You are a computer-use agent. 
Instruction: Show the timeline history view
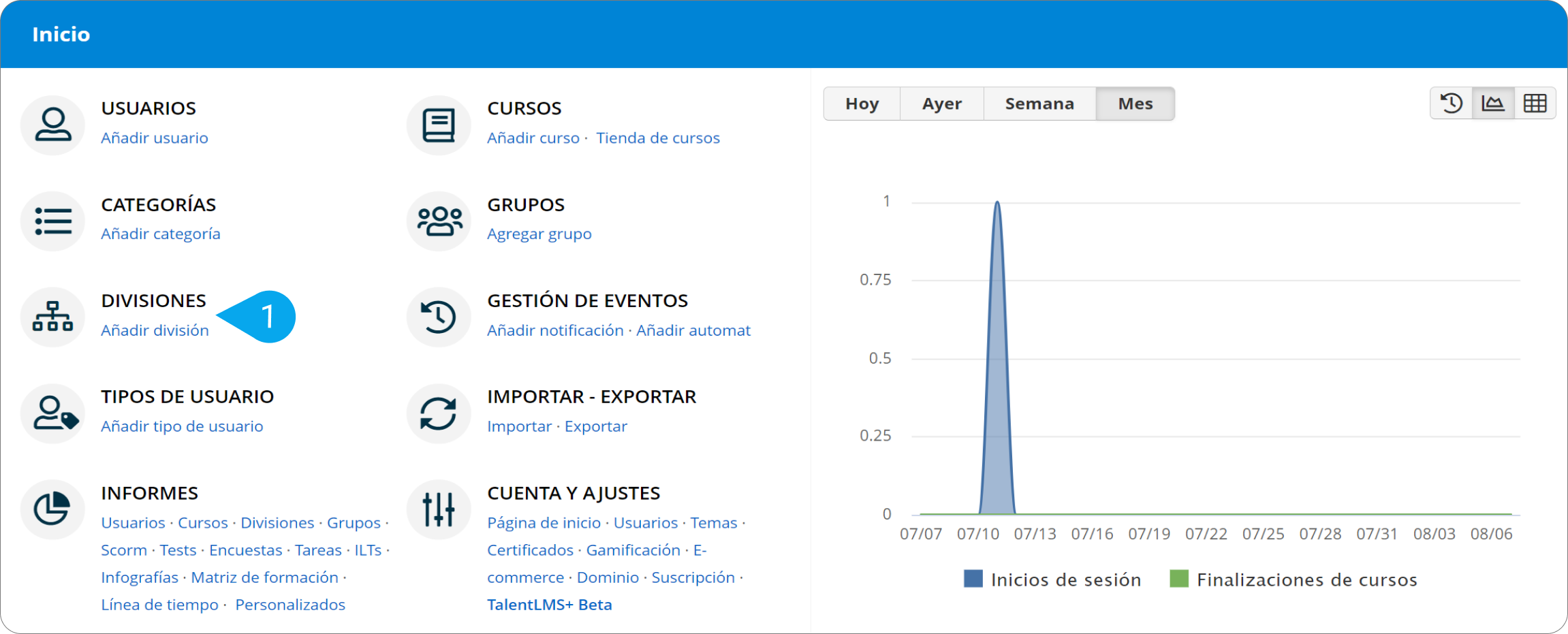[1451, 104]
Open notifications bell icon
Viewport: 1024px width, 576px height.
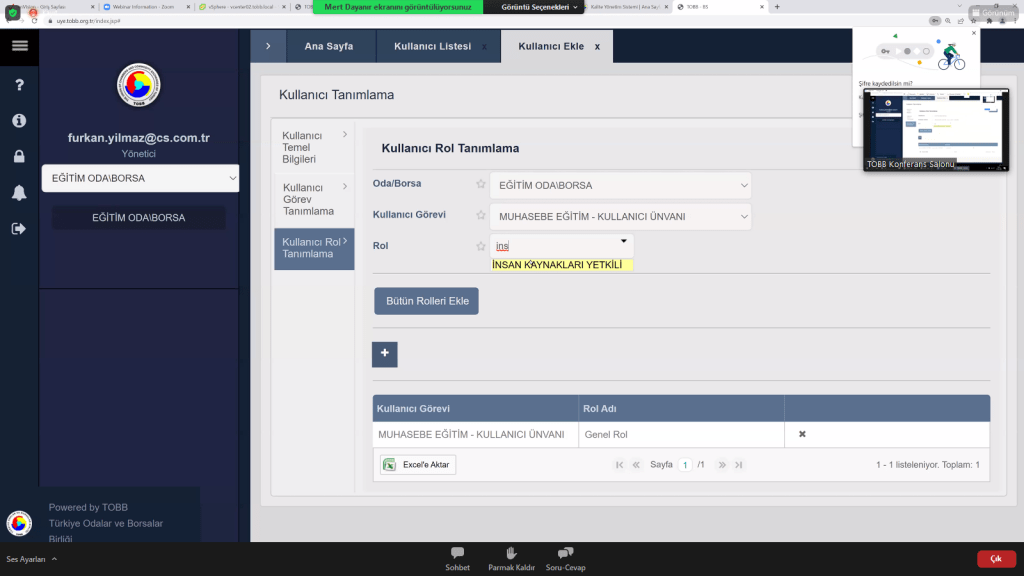pyautogui.click(x=19, y=192)
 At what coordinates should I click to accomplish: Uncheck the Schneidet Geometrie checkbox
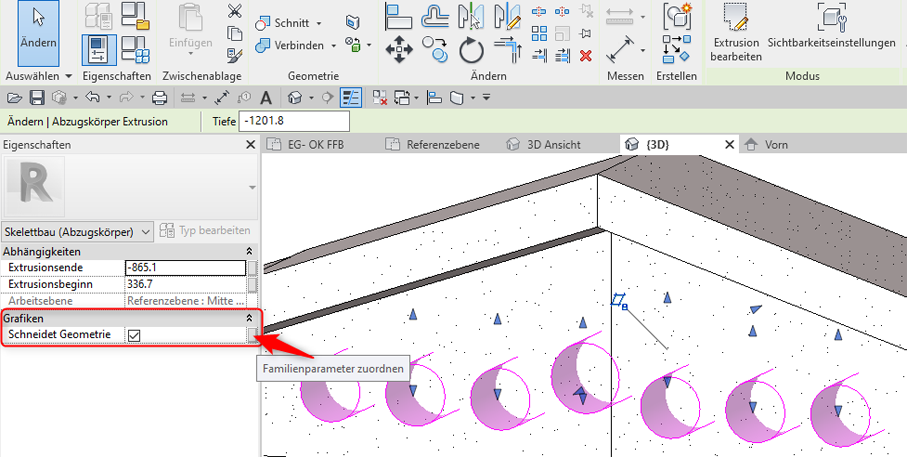pyautogui.click(x=134, y=335)
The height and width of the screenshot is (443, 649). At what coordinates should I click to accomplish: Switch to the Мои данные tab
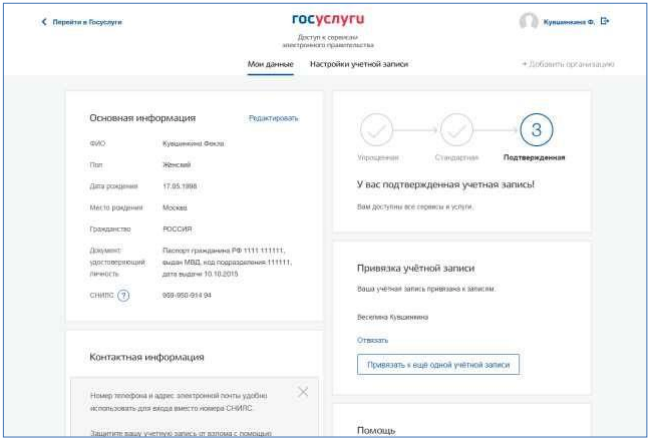coord(270,64)
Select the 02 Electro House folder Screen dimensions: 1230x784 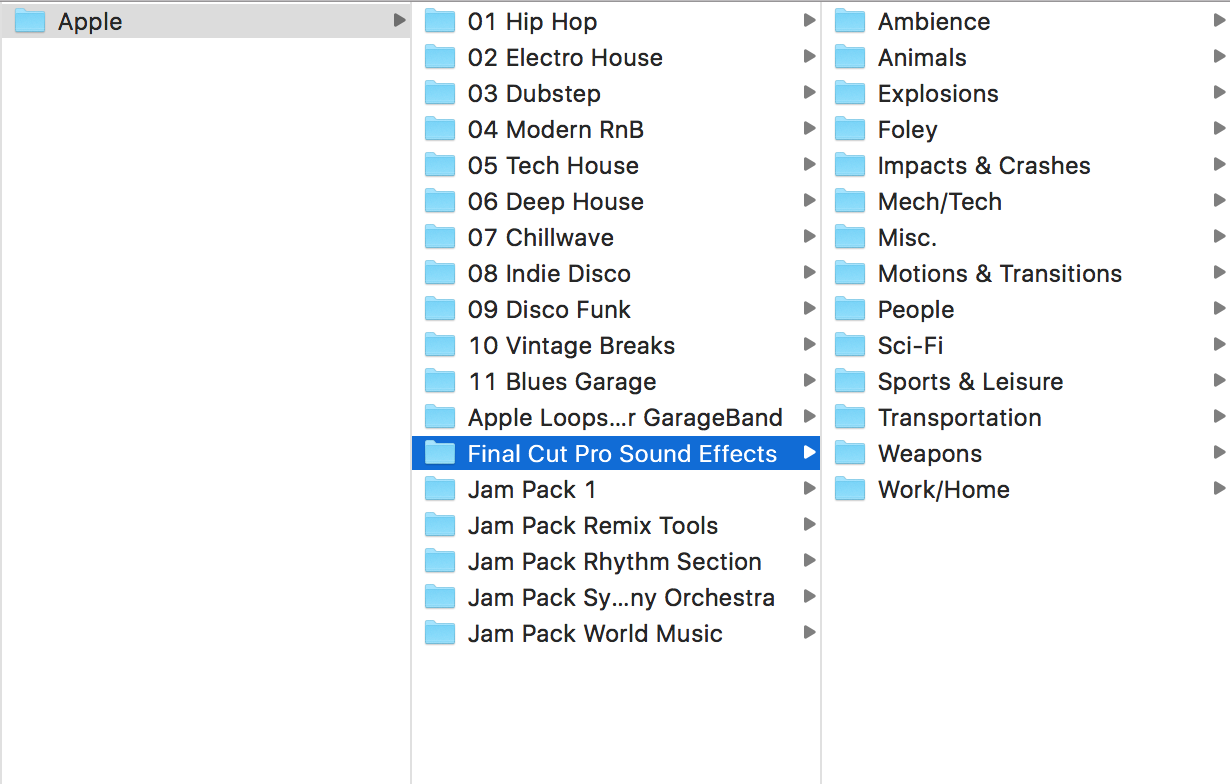click(565, 57)
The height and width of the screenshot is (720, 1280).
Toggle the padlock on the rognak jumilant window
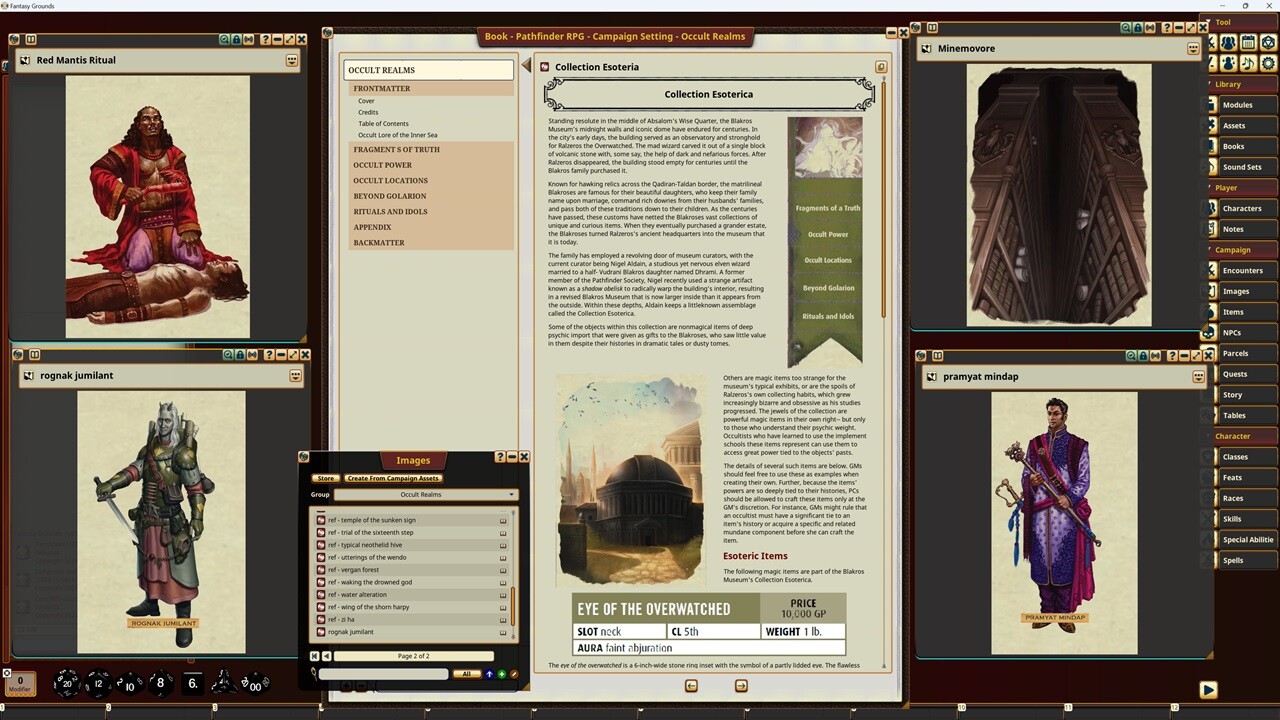240,354
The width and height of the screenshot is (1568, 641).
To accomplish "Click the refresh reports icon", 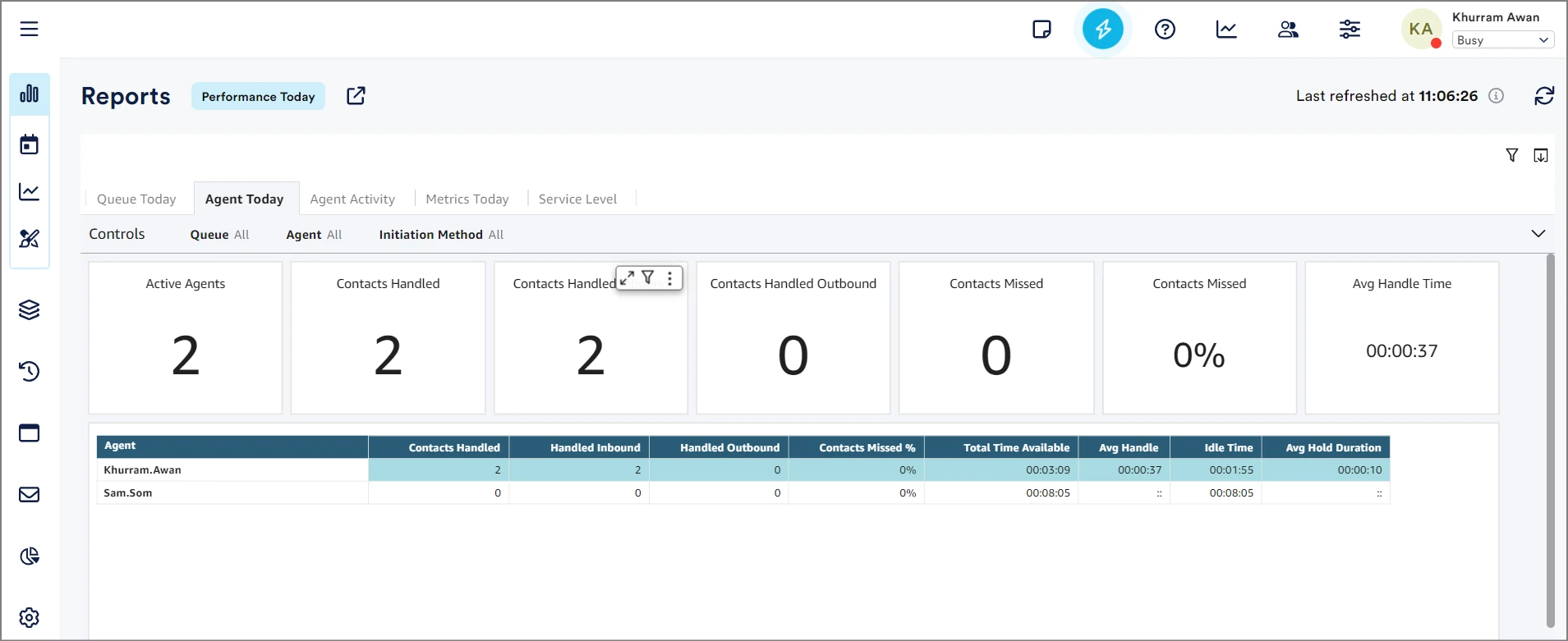I will [1544, 96].
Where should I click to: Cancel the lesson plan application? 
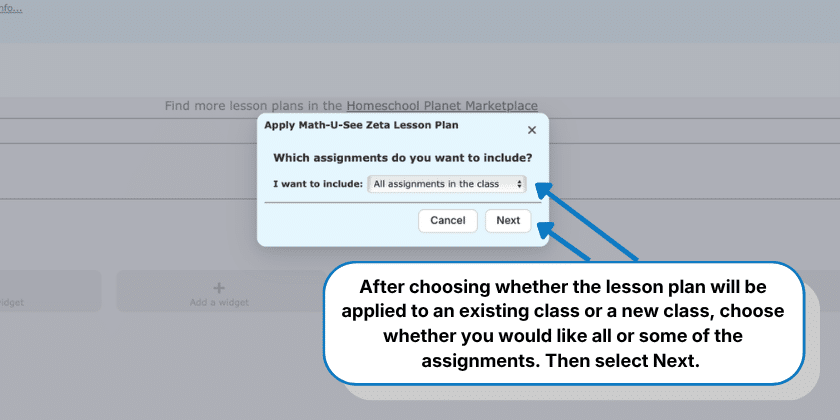click(x=447, y=221)
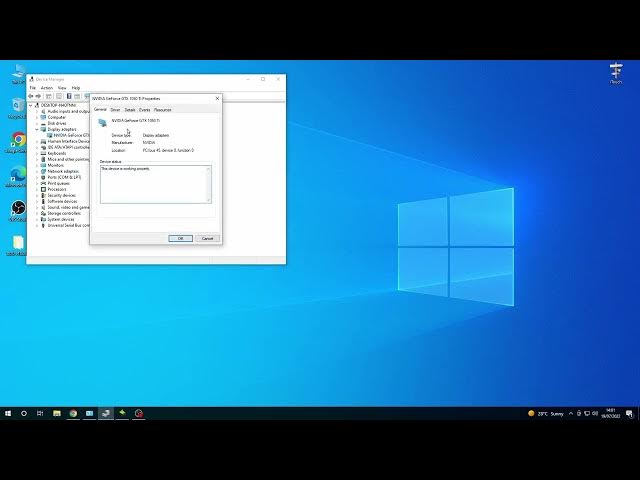Switch to the Driver tab
The height and width of the screenshot is (480, 640).
coord(115,110)
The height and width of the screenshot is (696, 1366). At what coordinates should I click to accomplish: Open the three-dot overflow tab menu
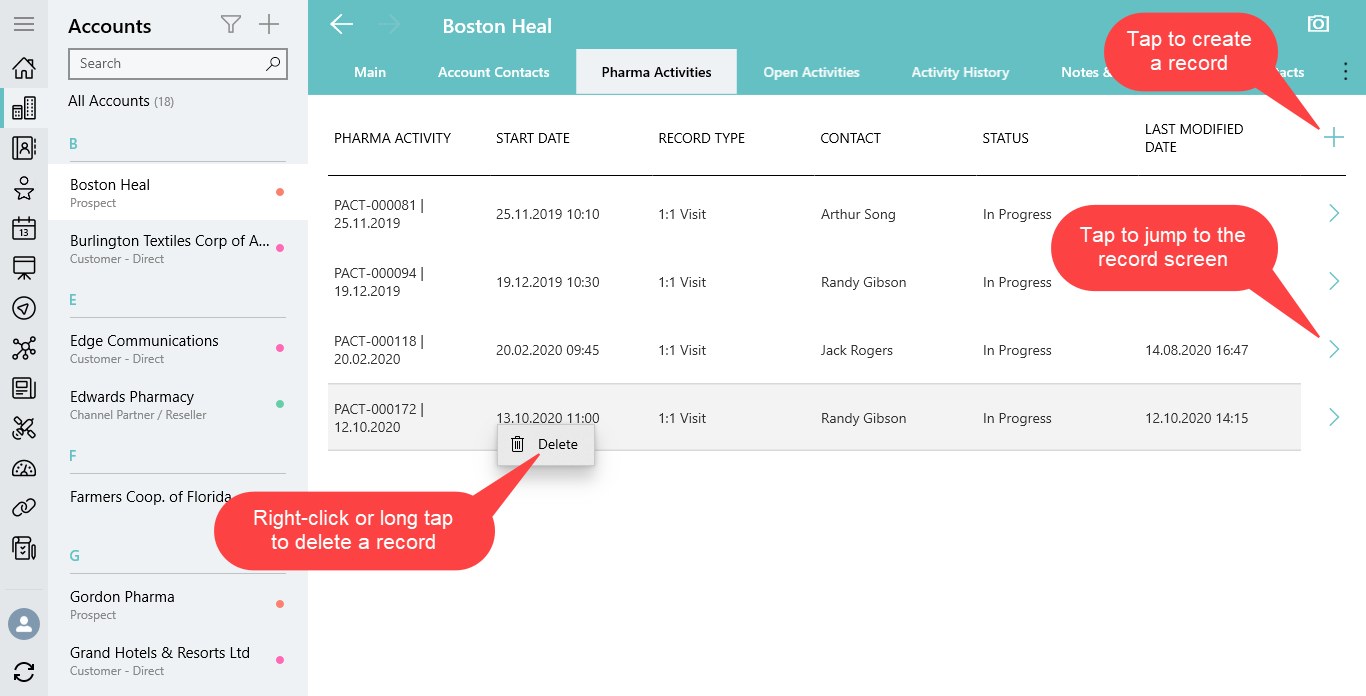tap(1346, 72)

> Aim:
Pull out every line of the entries above that contains the word "should", and list those lines.

> Finished task:
 At what coordinates should I click to accomplish: Uncheck the Schneidet Geometrie checkbox
The height and width of the screenshot is (443, 649). At what coordinates should I click to accomplish: Switch to the Мои данные tab
Where should I click to: Cancel the lesson plan application? 
The height and width of the screenshot is (696, 1366). At what coordinates should I click to accomplish: Open the three-dot overflow tab menu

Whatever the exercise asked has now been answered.